Origine : http://www.cairn.info/resistances-et-transferts--9782749203294-page-115.htm

Chez Foucault, le motif de la résistance apparaît comme l’opérateur d’une expérimentation à dimension multiple : à travers celui-ci, s’expérimente une façon originale, sinon entièrement neuve de faire de la politique ; mais aussi de penser la politique, d’en poser les catégories ; une façon, notamment, de se déprendre du grand récit marxiste et de la manière dont celui-ci lie le destin de tout mouvement de libération ou d’émancipation à la perspective d’un renversement général de la forme du pouvoir, celui-ci étant entendu comme un bloc monolithique, et tout mouvement émancipateur ayant nécessairement pour visée ultime une radicale inversion des positions de pouvoir : les serviteurs d’hier devenant les maîtres d’aujourd’hui, en attendant la radieuse parousie de l’émancipation générale.

Chez Foucault, donc, le mot résistance va se trouver installé au cœur d’un dispositif à la fois théorique et pratique : il s’agit simultanément de repenser les conditions de l’action politique et de rendre compte, en termes de résistances (pluriel) d’actions pratiques dispersées qui sont autant de singularités, mais dont on peut supposer qu’elles présentent un certain caractère d’exemplarité – les actions du GIP (Groupe d’information sur les prisons), d’autres contre des violences policières, contre le coup d’État de Jaruselski en Pologne, au début des années 1980 : mais aussi bien, les philippiques contre la justice militaire, contre l’expertise psychiatrique auprès des tribunaux, ou la série de « reportages d’idées » rédigés par Foucault sur le soulèvement iranien qui a mis fin au régime du shah et qu’il analyse entièrement en termes de résistance de la masse plébéienne et non dans les termes classiques de l’insurrection révolutionnaire ou selon le schéma marxiste de la lutte des classes (Foucault, 1994).

Pour comprendre l’ampleur du déplacement que présuppose le redéploiement du motif de la résistance opéré par Foucault, il faut revenir sur ce qui en constitue la prémisse : la complète réélaboration de la notion du pouvoir à laquelle il procède, au milieu des années 1970, et dont l’on va trouver la forme la plus dense dans « La volonté de savoir » (1976). Contre la notion d’un Pouvoir monolithique, conçu comme « ensemble d’institutions et d’appareils qui garantissent la sujétion des citoyens dans un État donné », contre l’idée même que l’on puisse parler du Pouvoir, Foucault va défendre l’idée d’un pouvoir disséminé, dont la trame est formée par « la multiplicité des rapports de force qui sont immanents au domaine où ils s’exercent et constitutifs de leur organisation ».

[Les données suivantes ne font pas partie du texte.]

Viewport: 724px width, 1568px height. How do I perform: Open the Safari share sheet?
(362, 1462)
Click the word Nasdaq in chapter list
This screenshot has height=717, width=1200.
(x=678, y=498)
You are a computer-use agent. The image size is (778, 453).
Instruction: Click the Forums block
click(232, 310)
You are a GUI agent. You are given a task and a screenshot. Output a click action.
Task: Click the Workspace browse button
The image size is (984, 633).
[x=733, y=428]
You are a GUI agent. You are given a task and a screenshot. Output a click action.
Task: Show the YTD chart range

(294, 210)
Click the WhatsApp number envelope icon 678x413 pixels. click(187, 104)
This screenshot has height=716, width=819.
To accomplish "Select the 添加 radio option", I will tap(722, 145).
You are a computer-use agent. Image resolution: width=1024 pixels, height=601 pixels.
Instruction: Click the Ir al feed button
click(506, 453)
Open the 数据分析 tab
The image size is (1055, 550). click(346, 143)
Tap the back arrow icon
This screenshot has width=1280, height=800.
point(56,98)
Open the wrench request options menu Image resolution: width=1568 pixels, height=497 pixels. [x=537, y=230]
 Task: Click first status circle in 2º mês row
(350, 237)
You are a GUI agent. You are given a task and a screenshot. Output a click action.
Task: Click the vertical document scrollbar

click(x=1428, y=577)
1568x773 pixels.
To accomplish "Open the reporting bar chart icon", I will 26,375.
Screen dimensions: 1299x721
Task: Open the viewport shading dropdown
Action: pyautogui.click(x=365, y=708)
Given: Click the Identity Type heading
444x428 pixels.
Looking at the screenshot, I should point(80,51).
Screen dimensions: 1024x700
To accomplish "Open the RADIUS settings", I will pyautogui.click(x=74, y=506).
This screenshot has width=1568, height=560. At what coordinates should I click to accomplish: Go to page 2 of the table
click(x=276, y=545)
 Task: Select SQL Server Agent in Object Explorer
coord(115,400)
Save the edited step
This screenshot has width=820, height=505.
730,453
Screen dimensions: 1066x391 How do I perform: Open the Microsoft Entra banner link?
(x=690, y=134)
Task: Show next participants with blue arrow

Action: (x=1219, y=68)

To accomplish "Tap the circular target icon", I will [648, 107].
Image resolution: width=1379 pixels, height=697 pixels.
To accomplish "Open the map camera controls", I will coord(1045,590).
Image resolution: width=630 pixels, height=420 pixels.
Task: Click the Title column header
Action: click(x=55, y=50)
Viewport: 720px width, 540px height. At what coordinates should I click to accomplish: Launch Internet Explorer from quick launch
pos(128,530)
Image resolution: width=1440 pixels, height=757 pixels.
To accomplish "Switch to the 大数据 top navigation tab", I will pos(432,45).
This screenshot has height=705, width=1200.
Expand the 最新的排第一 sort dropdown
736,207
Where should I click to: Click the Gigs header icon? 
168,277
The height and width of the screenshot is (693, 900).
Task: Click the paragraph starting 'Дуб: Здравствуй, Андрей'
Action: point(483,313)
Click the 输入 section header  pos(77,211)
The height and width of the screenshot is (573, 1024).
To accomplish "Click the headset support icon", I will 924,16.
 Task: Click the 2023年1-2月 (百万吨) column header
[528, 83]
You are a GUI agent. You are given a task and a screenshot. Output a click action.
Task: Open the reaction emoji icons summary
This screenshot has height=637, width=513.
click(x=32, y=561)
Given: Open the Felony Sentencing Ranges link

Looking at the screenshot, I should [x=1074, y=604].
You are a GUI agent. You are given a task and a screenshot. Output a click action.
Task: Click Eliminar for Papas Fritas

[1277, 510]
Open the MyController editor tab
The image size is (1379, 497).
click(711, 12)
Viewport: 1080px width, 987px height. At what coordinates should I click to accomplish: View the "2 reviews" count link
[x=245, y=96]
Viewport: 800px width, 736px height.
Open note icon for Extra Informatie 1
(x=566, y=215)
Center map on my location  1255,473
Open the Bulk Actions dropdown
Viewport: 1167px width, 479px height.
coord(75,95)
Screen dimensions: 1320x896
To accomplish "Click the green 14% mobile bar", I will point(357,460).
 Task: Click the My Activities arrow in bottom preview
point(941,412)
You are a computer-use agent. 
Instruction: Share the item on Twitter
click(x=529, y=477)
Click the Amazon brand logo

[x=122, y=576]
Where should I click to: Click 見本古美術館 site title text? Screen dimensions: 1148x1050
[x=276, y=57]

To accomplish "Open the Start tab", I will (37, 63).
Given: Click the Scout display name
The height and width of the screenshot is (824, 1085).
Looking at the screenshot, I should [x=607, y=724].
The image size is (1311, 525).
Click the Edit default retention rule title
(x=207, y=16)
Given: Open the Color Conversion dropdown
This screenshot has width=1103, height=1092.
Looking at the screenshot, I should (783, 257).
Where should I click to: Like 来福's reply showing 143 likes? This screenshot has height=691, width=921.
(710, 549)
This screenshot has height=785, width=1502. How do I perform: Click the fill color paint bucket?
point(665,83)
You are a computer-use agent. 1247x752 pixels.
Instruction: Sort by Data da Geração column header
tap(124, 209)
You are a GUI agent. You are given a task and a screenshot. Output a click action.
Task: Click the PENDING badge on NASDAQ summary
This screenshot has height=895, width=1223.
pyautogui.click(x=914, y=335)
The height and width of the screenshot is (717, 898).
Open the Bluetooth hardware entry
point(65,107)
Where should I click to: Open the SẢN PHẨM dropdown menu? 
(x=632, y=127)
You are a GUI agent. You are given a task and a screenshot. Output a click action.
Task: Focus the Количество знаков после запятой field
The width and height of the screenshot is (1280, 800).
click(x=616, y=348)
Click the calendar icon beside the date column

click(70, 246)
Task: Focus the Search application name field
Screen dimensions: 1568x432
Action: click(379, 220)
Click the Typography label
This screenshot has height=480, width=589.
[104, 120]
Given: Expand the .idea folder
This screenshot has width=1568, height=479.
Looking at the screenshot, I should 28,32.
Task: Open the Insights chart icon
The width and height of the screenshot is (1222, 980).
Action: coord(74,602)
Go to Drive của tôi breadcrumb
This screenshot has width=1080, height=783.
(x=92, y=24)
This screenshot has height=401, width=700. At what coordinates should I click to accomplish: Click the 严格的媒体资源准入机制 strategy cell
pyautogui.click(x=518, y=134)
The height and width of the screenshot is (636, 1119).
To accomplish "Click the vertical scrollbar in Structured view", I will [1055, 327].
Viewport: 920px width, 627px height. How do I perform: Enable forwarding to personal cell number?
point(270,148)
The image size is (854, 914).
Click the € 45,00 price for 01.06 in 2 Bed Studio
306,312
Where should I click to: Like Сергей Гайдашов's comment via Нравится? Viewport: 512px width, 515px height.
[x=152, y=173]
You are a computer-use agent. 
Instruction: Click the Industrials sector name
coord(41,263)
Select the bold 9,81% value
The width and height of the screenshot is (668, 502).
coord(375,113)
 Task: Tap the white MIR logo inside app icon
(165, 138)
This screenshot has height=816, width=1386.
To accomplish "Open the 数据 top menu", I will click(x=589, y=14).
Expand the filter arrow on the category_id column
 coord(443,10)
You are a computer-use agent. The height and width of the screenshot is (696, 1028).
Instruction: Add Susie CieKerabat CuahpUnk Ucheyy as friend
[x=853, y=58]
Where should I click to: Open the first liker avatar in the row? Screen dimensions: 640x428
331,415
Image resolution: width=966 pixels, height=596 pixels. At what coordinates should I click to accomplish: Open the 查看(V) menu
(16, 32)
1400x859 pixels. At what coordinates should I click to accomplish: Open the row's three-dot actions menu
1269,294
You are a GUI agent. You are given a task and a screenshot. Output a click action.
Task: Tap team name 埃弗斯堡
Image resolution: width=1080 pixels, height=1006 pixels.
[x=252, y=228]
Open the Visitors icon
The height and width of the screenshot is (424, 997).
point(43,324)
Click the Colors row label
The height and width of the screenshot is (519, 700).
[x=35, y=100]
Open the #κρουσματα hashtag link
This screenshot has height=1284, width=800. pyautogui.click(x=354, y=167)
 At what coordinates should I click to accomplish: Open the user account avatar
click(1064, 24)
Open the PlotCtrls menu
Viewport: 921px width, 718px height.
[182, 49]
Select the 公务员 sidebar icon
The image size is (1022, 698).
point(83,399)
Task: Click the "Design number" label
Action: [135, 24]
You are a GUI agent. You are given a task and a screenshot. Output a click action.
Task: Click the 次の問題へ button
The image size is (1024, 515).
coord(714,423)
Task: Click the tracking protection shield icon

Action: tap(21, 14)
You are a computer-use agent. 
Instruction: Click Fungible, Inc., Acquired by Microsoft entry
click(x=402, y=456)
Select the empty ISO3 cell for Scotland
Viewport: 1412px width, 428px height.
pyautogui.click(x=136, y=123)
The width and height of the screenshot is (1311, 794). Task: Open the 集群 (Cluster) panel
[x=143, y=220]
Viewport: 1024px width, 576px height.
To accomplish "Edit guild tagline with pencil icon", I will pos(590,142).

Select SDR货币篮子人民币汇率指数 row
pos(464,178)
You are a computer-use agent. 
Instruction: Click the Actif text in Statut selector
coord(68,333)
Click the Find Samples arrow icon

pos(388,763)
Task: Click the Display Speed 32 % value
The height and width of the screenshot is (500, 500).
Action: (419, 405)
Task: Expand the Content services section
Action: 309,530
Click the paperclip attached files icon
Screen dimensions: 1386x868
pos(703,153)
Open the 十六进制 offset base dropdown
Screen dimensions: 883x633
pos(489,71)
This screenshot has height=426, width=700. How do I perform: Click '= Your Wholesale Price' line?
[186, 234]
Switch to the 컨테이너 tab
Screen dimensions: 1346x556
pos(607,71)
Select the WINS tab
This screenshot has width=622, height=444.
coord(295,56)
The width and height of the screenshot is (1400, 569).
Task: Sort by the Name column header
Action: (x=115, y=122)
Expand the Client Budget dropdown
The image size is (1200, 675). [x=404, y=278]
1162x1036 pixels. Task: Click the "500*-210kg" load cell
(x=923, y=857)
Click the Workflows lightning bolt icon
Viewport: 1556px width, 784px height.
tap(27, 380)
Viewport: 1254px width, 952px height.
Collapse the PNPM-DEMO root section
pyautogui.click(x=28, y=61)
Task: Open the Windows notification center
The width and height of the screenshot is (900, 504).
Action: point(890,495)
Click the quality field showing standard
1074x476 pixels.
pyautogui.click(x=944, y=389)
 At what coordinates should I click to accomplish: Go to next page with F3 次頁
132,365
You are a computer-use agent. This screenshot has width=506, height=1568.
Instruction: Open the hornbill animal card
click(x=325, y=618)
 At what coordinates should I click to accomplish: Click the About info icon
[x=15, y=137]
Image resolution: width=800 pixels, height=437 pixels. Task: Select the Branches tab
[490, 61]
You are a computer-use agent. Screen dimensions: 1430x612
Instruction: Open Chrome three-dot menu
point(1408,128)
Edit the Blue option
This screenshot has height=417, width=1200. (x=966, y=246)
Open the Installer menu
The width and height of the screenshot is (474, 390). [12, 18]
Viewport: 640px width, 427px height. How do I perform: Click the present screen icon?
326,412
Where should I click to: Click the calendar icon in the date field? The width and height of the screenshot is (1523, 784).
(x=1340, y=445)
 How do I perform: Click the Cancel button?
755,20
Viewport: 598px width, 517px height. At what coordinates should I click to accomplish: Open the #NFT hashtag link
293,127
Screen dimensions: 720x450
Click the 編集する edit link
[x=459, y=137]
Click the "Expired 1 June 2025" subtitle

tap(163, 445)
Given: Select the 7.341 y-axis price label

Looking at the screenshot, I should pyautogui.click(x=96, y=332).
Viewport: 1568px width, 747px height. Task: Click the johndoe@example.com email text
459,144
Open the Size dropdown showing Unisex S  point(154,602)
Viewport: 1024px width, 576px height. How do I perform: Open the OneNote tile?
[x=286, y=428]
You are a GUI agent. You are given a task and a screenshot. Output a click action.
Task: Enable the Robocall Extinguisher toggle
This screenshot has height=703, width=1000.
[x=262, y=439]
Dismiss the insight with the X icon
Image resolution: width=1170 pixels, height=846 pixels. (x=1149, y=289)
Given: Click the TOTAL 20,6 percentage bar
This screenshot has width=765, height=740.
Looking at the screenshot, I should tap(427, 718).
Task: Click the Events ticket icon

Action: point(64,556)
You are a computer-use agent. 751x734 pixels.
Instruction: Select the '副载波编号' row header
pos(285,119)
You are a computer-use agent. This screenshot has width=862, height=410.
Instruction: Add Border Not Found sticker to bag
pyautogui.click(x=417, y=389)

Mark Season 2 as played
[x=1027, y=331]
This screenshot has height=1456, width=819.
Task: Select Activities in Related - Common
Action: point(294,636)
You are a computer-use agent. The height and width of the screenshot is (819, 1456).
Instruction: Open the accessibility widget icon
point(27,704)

Le pouvoir n’est donc pas une simple unité de domination (l’État, le capital…), il n’est pas une « invincible unité », il est jeu de rapports de forces qui évoluent et se transforment continuellement. Je cite encore : « C’est le socle mouvant des rapports de force qui induisent sans cesse, par leur inégalité, des états de pouvoir, mais toujours locaux et instables » (Foucault, 1976, p. 98). Avec Foucault, le pouvoir passe du côté de la mobilité, de la plasticité, de l’ubiquité, du protéiforme, du multiple. Il s’appuie bien sur des structures permanentes, mais dans un champ de possibilités infinies, éparses.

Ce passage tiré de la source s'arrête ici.